Condenaron a un colegial de quince años a prisión por tirar un huevo a un compañero de clase durante una pelea; su compañero y el profesor le acusaron de estar en contra del Gobierno. Otro estudiante fue sentenciado a cinco años por dibujar una bandera de los Estados Unidos en su cuaderno, con la frase: «¡Larga vida a Nixon!». Esta generación nueva, creada por el Estado, se rebelaba contra él. Pero no creía en nosotros, los viejos, ni tenían ningún respeto por el pasado. No lo habían vivido y estaban cansados de oír «batallitas». No creían en ideologías ni autoridades y no consideraban válida ninguna enseñanza. Lo único que respetaba era el valor.

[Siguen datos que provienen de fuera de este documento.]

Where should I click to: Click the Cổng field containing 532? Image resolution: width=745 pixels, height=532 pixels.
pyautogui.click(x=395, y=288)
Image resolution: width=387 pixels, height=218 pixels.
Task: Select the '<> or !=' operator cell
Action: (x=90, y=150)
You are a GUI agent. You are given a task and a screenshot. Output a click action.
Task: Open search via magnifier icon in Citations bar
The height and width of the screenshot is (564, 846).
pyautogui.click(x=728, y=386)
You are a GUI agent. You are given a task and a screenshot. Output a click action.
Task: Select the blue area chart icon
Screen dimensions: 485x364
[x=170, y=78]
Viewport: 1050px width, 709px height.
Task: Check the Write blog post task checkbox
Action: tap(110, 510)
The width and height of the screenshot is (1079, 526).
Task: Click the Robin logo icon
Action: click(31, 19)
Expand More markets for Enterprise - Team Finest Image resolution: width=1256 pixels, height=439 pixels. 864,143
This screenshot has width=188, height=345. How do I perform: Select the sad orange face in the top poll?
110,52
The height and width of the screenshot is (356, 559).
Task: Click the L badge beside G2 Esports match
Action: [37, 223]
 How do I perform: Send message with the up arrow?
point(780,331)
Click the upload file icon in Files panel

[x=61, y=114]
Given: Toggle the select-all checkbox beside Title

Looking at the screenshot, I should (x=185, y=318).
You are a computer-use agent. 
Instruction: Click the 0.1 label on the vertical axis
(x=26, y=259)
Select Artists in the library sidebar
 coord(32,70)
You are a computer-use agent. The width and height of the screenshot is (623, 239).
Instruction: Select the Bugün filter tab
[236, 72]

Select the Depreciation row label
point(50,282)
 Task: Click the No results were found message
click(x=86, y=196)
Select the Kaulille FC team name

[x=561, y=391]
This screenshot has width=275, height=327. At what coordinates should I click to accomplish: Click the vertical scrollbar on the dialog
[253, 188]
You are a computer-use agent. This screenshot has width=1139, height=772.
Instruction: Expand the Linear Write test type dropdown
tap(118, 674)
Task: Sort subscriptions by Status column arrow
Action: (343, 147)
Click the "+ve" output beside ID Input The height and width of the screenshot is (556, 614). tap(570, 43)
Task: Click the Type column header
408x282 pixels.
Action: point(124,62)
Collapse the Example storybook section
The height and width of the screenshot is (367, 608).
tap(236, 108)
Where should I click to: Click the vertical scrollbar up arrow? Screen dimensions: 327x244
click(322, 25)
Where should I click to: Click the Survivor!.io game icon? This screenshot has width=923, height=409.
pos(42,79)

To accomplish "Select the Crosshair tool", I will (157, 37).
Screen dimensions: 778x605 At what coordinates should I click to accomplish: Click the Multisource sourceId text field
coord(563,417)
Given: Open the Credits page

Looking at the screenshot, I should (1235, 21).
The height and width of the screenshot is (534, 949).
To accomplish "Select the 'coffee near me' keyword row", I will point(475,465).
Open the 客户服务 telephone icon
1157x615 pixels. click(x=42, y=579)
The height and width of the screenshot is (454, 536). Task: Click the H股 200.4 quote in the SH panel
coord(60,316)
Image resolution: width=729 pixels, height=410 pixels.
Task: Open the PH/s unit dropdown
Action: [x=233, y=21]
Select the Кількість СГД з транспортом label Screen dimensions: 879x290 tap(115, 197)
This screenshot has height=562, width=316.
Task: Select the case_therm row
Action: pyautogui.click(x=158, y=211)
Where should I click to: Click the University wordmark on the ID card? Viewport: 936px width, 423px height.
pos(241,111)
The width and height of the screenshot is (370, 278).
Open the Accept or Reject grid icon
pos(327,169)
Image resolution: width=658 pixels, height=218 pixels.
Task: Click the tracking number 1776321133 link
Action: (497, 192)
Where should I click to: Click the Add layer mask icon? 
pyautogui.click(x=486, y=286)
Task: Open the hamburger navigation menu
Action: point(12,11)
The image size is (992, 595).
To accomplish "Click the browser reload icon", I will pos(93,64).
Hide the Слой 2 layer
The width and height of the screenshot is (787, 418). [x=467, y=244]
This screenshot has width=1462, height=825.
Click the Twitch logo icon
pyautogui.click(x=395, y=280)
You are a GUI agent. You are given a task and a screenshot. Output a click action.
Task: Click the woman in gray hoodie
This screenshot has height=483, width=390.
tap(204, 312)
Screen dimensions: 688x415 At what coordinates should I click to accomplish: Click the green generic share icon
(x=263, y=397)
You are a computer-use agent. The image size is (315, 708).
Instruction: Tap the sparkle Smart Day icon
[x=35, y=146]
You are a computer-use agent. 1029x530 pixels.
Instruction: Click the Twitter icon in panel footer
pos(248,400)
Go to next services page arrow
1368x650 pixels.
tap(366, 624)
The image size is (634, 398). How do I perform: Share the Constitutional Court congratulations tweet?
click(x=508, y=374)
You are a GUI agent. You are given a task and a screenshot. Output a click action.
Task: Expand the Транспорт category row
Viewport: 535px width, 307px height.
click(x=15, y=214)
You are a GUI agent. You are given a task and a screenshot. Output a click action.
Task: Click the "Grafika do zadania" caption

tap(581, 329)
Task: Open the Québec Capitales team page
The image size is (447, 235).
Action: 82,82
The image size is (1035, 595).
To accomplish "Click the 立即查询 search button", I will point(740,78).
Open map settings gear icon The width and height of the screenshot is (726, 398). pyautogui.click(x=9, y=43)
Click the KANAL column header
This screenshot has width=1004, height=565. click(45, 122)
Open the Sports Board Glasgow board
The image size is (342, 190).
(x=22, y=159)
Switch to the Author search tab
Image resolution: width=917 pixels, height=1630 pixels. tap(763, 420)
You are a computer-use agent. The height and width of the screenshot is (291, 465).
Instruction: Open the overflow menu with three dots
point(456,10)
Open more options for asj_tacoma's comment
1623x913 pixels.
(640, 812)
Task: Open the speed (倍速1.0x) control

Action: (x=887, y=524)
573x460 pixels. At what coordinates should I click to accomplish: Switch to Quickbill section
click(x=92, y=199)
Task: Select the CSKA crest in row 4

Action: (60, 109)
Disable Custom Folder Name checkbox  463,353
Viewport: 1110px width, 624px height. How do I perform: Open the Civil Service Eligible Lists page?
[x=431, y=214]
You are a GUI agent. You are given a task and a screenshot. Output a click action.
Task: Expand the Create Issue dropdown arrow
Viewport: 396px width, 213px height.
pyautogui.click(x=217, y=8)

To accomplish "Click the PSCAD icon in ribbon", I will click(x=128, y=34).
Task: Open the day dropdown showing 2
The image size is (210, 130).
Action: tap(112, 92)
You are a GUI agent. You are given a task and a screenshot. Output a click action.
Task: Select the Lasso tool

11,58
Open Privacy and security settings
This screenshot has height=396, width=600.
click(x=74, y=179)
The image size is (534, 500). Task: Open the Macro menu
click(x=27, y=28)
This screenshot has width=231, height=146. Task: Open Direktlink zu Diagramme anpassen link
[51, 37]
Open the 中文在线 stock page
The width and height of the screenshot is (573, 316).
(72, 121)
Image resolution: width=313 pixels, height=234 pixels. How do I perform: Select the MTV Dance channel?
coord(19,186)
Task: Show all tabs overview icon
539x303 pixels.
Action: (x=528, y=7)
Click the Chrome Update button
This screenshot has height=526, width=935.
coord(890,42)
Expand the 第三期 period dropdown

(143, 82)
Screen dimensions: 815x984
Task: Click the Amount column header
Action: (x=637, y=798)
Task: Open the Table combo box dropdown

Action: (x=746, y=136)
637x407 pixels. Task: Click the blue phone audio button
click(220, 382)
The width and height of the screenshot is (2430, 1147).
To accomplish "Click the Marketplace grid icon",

Aunque nos llamaban «viejos» y nos acusaban de contribuir a la situación que les aplastaba, estaban ansiosos por hablar con nosotros de muchas cosas: religión, política, sexo, filosofía, arte, platillos volantes, etc. Las autoridades de la prisión querían evitar cualquier contacto1entre ellos y nosotros, pero los jóvenes eran astutos y escurridizos como los peces. Habían inventado mil trucos para eludir a los guardianes y venir con nosotros a compartir una canción nueva o a intercambiar ideas. Despreciaban etiquetas y juzgaban al hombre según su comportamiento hacia el compañero.

Por esto y porque eran demasiados para aniquilarlos, el Gobierno intentaba corromperlos. Los tenían encerrados como animales, sin nada que leer ni que hacer, solo mirarse unos a otros y pelearse. Siempre tenían disponibles píldoras para drogarse, o machetes que llegaban misteriosamente a sus manos durante las reyertas. El Gobierno infiltraba agentes para instigar a las peleas. Homosexualidad, violaciones y prostitución corrían sin freno.

Pero también nos dimos cuenta de que en la cárcel se había desarrollado un nuevo mundo en estos años, paralelo e independiente de la sociedad cubana oficial, pero más rico y humano. «La literatura de prisión» se convirtió en un género que circulaba tanto entre los presos como en el exterior. Durante años mis amigos y yo habíamos estado sacando de contrabando, fuera de la cárcel, nuestros escritos. Los copiábamos a mano en letra muy pequeña en el papel más fino que podíamos encontrar, los doblábamos, los enrollábamos y los cubríamos con nylon. Las «bolitas» pasaban de mano en mano para salir primero de la galería, después de la prisión y, finalmente, del país. Los presos escribían poesía, historias cortas y muchísimos ensayos de gran calidad; esta literatura clandestina circulaba por todo el país, escrita a mano. Las obras no se reducían a temas políticos ni a propaganda antigubernamental. Por el contrario, intentaban investigar en el alma humana combinando el misticismo religioso con la ironía y el racionalismo. Estaba estrictamente prohibida y cuando las autoridades la encontraban destruían los manuscritos y enviaban tanto a los autores como a los lectores a prisión.

Pero eso fue en 1978 y 1979 y había rumores de que se estaban produciendo cambios políticos. Oímos hablar de diálogo y de cubanos que iban y venían a visitar a parientes que vivían en el extranjero. Iban a poner en libertad a algunos presos que ya habían cumplido sus sentencias hacía más de cinco años. Empezamos a soñar.